Task details
Find the word "icon" in the records and copy every line where it occurs.

Data to examine
+-------+

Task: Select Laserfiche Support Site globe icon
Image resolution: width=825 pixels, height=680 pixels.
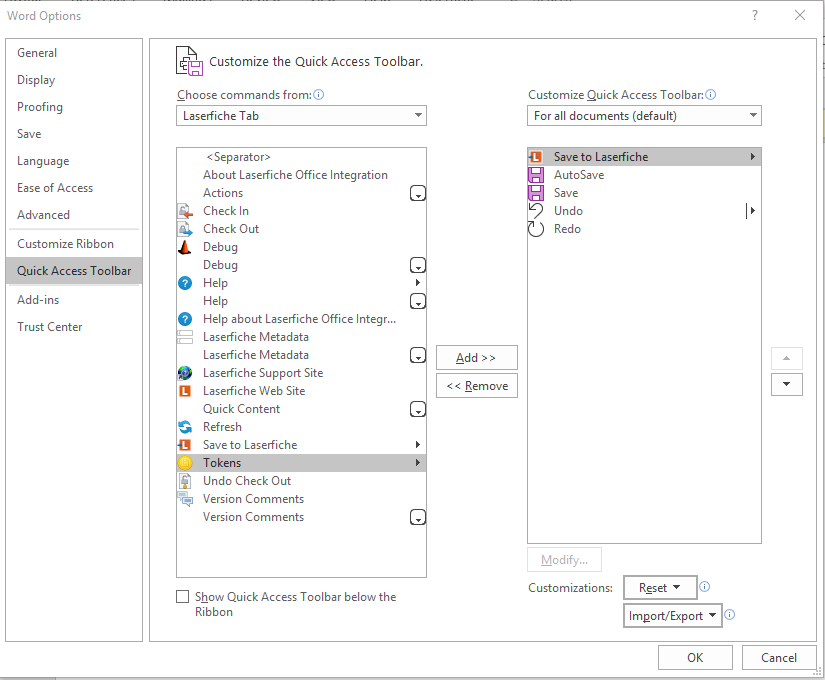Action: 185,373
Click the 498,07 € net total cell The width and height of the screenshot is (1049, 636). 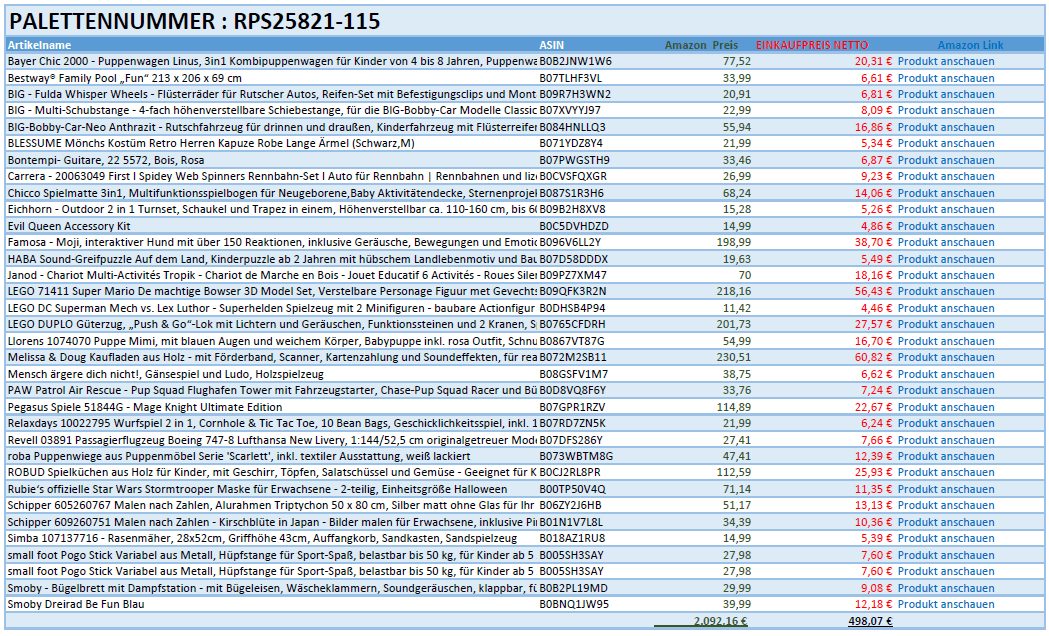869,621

+-------+

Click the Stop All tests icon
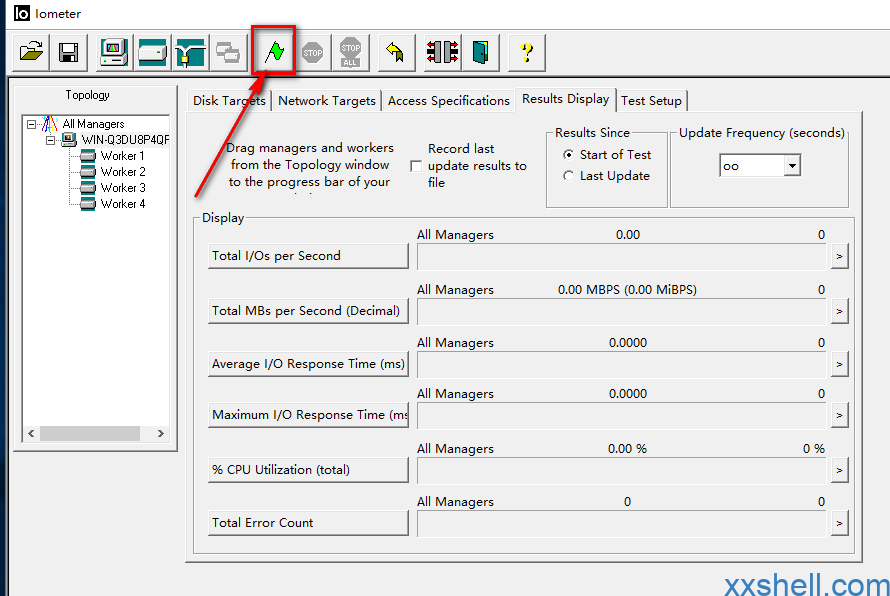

+-------+

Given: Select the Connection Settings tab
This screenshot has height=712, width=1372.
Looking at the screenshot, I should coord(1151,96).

+-------+

Completed exercise
Task: Select Laserfiche Support Site globe icon
Click the Stop All tests icon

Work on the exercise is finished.